● **REQUIRED ACTION**
The answer must consist only of the lines from the line with "The height and width of the screenshot is (854, 1400)." to the line with "The height and width of the screenshot is (525, 700).", both included, exactly as they stand below.

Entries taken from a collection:
────

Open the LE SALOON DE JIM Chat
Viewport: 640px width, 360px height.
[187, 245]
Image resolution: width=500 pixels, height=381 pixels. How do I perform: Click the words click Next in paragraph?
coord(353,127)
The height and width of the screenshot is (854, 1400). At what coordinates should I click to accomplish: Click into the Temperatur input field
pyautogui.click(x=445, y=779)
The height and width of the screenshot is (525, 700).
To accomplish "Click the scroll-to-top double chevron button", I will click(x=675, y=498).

────

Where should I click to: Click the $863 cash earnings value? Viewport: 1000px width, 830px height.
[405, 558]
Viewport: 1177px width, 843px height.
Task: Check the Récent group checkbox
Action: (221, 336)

────

● **YOUR RESPONSE**
The height and width of the screenshot is (854, 1400). At what coordinates should I click to accomplish: Click into the Temperatur input field
pyautogui.click(x=445, y=779)
The height and width of the screenshot is (525, 700).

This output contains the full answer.